和辻哲郎「日本倫理思想史」を読む前に

週末はこれを読むことになるのだろうとおもいますが...びっくりしますが、現在、国民道徳というものが、教育の現場で復活する危険があるといわれます。本当ならば深刻な事態です。▼子安氏の講義をきいた私の記憶と理解が正しければ、かつて(国体諭的)国民道徳を市民の倫理学(「人間の学としての倫理学」) へと見事にシフトさせたのが和辻哲郎の功績でした。
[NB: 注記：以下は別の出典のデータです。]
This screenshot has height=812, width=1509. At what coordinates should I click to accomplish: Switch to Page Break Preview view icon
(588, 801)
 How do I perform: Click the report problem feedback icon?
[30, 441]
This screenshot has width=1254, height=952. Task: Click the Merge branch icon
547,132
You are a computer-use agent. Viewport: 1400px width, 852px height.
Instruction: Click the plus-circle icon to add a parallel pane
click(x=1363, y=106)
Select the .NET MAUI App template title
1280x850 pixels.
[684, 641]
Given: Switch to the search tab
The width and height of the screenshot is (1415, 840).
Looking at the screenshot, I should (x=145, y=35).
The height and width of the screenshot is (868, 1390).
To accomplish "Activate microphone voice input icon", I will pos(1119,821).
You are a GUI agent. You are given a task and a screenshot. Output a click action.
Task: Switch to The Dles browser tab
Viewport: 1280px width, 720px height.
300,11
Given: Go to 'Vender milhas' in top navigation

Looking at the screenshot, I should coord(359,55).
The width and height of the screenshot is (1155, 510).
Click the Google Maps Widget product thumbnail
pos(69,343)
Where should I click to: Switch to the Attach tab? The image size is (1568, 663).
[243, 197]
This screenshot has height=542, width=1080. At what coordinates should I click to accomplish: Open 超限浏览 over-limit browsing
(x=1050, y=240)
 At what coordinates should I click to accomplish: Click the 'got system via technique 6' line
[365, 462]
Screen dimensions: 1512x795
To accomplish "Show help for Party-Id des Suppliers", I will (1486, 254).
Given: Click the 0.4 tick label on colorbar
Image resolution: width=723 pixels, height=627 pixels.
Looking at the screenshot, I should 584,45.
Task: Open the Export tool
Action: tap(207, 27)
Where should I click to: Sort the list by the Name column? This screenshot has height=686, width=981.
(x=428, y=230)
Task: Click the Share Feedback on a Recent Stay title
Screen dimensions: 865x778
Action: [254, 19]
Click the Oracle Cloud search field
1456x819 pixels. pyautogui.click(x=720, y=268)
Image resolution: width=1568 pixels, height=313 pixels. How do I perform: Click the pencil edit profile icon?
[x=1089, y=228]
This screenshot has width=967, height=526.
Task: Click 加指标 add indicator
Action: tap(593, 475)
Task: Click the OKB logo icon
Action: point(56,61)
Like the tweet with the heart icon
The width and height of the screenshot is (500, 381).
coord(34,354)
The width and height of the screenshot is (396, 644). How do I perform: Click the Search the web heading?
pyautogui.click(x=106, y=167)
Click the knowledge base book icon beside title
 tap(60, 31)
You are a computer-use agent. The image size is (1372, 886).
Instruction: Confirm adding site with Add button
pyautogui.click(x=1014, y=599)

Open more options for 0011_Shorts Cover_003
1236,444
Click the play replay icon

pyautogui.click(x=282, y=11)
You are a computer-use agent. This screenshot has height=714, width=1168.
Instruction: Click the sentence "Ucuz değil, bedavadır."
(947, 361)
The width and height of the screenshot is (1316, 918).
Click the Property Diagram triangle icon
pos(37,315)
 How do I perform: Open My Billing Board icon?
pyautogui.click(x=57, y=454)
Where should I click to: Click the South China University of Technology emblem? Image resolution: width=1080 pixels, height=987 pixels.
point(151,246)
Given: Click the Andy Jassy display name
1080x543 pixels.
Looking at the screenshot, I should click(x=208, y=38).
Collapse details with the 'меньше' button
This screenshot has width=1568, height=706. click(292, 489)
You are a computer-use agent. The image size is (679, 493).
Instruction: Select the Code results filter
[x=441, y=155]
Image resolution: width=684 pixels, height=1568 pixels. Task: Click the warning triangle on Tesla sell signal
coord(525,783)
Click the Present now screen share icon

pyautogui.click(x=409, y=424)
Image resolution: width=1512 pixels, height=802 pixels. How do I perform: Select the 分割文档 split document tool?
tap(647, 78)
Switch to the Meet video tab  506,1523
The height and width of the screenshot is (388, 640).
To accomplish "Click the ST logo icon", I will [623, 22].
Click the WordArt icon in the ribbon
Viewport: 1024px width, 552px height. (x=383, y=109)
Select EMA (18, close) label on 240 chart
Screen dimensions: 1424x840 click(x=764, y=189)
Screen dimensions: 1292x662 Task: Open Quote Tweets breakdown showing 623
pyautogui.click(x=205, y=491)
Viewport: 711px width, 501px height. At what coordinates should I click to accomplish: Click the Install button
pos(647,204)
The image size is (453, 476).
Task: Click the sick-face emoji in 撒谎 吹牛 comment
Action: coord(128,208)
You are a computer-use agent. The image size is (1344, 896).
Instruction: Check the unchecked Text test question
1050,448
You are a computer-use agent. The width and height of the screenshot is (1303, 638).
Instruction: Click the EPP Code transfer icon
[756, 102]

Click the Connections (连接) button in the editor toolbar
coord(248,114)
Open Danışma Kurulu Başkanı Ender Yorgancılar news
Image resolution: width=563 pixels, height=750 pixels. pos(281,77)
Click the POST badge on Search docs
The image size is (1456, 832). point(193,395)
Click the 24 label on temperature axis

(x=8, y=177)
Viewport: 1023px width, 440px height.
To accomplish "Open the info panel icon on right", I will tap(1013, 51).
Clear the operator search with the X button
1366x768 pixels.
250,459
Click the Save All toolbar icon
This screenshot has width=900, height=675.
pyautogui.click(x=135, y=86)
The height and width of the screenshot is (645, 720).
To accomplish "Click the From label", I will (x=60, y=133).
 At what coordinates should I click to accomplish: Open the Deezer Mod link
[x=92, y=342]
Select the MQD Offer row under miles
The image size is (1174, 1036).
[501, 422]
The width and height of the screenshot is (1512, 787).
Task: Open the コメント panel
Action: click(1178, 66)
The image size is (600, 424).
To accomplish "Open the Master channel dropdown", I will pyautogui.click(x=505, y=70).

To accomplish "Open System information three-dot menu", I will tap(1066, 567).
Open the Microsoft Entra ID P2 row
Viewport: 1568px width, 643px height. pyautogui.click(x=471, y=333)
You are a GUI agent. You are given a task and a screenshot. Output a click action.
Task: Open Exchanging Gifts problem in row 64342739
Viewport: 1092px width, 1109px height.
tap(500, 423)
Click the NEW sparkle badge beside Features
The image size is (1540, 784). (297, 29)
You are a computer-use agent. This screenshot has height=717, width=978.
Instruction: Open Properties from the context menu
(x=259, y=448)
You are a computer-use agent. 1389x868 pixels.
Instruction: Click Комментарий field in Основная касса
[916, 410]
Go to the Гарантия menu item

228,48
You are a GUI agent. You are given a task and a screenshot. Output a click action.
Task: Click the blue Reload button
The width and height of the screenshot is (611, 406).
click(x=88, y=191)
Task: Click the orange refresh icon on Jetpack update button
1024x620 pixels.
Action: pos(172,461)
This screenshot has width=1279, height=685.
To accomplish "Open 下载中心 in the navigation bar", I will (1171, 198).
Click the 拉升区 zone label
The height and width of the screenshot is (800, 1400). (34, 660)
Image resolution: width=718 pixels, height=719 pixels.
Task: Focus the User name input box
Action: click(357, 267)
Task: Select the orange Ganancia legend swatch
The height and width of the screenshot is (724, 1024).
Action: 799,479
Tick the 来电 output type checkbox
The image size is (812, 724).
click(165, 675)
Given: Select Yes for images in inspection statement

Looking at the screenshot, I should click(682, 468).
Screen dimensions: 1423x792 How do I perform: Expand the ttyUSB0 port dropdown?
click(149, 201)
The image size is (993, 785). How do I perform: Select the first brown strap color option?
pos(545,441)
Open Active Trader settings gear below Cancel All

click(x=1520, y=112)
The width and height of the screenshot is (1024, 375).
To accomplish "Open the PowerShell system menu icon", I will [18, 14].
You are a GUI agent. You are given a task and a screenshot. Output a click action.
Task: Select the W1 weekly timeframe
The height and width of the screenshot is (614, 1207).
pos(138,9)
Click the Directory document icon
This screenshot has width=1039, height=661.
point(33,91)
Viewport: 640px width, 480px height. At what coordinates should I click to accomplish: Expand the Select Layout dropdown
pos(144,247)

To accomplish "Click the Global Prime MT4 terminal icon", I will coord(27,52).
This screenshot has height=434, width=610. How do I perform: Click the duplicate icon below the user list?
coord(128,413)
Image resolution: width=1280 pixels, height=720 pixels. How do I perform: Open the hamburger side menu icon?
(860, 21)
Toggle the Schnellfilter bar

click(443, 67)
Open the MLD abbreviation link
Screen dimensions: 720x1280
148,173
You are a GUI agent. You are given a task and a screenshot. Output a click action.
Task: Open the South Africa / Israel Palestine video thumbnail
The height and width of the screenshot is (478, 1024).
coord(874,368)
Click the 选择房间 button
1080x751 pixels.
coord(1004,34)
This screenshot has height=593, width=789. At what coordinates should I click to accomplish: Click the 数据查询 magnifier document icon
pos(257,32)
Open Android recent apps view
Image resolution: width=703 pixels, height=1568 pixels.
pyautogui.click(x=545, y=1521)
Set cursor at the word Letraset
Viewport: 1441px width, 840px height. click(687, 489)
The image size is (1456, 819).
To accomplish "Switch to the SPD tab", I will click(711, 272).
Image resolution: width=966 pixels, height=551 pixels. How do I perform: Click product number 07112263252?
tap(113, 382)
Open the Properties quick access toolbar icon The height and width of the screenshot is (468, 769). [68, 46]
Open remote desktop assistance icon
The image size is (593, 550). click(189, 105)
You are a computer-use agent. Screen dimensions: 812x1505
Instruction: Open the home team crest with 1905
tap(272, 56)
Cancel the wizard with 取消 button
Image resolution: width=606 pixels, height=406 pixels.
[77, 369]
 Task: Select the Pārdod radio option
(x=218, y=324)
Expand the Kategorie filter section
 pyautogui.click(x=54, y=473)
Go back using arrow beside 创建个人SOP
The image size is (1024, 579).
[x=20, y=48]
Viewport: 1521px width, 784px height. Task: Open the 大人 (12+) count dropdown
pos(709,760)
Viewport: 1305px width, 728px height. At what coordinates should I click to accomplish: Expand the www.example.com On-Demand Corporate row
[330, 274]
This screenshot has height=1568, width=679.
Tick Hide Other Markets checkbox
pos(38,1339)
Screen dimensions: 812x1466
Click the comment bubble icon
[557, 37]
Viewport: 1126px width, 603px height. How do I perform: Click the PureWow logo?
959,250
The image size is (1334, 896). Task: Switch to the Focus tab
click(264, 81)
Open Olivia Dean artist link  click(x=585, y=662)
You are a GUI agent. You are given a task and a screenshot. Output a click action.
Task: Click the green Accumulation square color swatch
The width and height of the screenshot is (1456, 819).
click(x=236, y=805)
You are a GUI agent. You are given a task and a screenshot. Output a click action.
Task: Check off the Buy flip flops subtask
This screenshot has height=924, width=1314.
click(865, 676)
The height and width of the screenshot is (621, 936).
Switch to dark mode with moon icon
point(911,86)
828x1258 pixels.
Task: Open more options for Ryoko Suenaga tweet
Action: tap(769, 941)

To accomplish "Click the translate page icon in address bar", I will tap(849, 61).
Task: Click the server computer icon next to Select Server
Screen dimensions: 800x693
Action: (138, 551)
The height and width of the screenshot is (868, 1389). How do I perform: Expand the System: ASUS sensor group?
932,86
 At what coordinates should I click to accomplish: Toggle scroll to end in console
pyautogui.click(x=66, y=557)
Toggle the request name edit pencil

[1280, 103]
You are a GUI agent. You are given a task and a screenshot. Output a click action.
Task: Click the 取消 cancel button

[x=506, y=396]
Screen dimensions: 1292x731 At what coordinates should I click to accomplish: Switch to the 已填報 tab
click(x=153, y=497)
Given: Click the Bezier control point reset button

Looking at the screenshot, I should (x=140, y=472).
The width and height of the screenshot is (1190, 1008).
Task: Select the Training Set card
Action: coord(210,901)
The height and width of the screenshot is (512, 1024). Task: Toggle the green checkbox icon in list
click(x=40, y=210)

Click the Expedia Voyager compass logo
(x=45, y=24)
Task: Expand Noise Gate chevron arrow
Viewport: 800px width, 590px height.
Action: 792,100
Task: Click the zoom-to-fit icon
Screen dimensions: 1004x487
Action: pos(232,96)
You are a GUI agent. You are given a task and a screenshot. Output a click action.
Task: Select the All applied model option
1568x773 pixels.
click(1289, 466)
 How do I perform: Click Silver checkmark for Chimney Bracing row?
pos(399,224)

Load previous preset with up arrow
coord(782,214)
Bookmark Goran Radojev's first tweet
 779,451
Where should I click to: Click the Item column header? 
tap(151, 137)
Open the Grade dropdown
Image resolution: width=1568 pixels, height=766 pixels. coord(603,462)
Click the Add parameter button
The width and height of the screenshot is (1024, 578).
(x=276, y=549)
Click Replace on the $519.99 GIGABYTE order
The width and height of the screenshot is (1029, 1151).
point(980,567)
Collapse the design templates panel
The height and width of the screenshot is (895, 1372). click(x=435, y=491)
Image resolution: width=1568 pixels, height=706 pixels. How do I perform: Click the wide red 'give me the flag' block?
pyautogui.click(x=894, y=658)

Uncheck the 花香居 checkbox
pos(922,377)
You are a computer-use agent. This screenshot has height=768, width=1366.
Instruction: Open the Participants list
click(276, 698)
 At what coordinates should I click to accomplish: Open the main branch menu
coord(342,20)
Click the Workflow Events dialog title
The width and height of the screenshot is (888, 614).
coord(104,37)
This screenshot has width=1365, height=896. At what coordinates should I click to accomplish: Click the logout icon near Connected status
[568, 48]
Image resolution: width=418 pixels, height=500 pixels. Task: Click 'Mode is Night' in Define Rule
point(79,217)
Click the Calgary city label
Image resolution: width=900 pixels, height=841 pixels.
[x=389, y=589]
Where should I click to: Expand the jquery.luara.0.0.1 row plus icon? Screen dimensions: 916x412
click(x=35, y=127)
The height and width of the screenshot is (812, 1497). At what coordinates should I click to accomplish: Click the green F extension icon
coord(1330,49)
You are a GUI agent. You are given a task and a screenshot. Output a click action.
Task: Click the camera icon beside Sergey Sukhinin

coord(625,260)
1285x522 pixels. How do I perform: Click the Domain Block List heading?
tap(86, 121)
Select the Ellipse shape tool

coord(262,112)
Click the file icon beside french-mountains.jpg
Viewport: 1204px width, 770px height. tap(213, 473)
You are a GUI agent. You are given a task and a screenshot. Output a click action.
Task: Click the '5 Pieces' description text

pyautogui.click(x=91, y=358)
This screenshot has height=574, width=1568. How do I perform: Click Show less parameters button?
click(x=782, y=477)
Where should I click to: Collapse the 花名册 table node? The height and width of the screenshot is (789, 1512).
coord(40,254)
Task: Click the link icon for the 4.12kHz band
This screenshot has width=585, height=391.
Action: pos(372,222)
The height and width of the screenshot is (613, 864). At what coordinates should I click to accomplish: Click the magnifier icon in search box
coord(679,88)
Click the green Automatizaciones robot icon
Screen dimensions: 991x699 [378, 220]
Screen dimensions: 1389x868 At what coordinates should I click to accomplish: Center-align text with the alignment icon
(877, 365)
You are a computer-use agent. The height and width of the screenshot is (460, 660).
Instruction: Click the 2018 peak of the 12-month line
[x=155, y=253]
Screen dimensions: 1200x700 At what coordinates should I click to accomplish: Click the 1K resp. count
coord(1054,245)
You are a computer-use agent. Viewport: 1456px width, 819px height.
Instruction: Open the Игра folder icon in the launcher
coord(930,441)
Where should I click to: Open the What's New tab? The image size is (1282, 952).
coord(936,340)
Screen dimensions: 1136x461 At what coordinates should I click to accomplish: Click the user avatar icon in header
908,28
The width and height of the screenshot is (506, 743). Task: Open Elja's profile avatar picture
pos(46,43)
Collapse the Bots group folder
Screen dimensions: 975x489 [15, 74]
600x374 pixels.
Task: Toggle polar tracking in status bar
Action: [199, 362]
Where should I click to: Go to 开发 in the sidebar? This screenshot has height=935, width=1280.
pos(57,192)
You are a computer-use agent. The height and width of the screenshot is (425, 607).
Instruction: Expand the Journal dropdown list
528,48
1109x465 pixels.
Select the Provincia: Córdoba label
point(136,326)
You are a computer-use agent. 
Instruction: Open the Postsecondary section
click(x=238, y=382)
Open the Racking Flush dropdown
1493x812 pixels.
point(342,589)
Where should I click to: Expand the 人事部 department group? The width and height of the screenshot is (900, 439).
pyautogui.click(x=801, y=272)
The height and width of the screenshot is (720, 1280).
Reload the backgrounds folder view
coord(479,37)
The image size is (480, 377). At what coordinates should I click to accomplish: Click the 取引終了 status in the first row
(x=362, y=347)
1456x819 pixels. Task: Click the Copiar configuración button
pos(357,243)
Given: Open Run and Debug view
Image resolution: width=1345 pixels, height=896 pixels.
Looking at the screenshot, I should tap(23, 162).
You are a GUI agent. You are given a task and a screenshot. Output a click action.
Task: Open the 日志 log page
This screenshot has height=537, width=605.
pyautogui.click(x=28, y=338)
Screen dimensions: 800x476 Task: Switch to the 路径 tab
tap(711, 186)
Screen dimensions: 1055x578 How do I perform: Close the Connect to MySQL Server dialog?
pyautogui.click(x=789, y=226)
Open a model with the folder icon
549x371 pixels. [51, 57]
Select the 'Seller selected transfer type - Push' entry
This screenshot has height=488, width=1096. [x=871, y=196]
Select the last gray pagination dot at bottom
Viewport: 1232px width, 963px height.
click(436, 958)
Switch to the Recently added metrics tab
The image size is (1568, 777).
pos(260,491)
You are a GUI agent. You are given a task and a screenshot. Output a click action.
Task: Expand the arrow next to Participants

▼ところが、日本文化論の和辻は、ヨーロッパ解釈学を介して理念型として構成しただけの、(したがってヨーロッパ化・近代化の日本にしか成り立たない)「倫理」を、なんと!古代日本(とかれがかれに都合よく純粋に考えた想像物)にもとめて実体化させてしまったのです。▼常に隠蔽されてしまうものは、中立的に日本文化論的に語るときの不可避的な政治性ではないでしょうか。▼さて、憲法改定の神道非宗教化が無理でも、神道の日本文化置き換えで、天皇と総理の靖国参拝への道をみとめることは危険な神話化だといいたいです。信教の自由を保証した民主主義に反することだとおもいます。▼しかし安倍の応援団の日本会議が救済神学の様相を呈しています。これからますますそうなるのかもしれません。▼厄介なことに、この救済神学に対抗するリアリズムの側でも、「帝国の構造」ごときヘーゲルマルクス的教説は、民主的介入に委ねるくらいならば、世界資本主義の自己崩壊かあるいは世界資本主義の分割のほうがましだと思っていることです。▼神話とリアリズム、この両者は、相補的に、二十一世紀ファシズム日本において互いに切り離せない関係を展開してくることになるというのでしょうか?